Using your metaphor, it would be like training AI on hundreds of excel spreadsheets that were sorted by race. The AI learns this and starts doing it too.
This touches on one of the huge ethical questions with regulating AI. If you are discriminated against in a job hunt by an AI, who’s fault is that? The AI is just doing what it’s taught. The company is just doing what the AI said. The AI developers are just giving it previous hiring data. If the previous hiring data is racist or sexist or whatever you can’t retroactively correct that. This is exactly why we need to regulate AI not just its deployment.
The “AI” is simply a program used to filter data. Whose fault is it if using it causes problems? The nitwits who choose to use these programs and trust the results without understanding the limitations.
The "guns don't kill people, people kill people" argument, eh?

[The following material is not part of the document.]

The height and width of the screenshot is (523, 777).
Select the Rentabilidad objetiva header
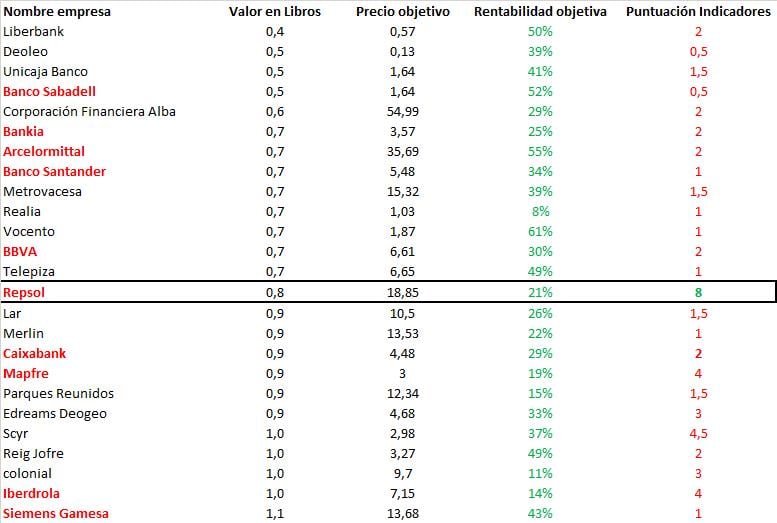[540, 12]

Not really the most precise analogy, but sure. Individuals and companies are responsible for actions, not inanimate objects. However, that line of thinking is used as an argument against gun regulations. “AI” is a much broader field and more general tool than a firearm, and also newer and less well understood. People seem to be on average confused by the hype and unclear on what these systems can do well, or not, and what are appropriate uses. I’d hate to see legislators who know barely anything about technology write laws to restrict it prematurely, or more likely, adopt laws written directly by companies and industry groups who could have various hidden motives. For example we have seen both Sam Altman and Musk mention restricting AI research, and in both cases, the real motive seemed to be not safety but obtaining an advantage for their own companies.
For now, I agree with the other poster who said existing laws are sufficient. If a company was to discriminate in hiring, it doesn’t matter whether they used a special program to make the decisions or not.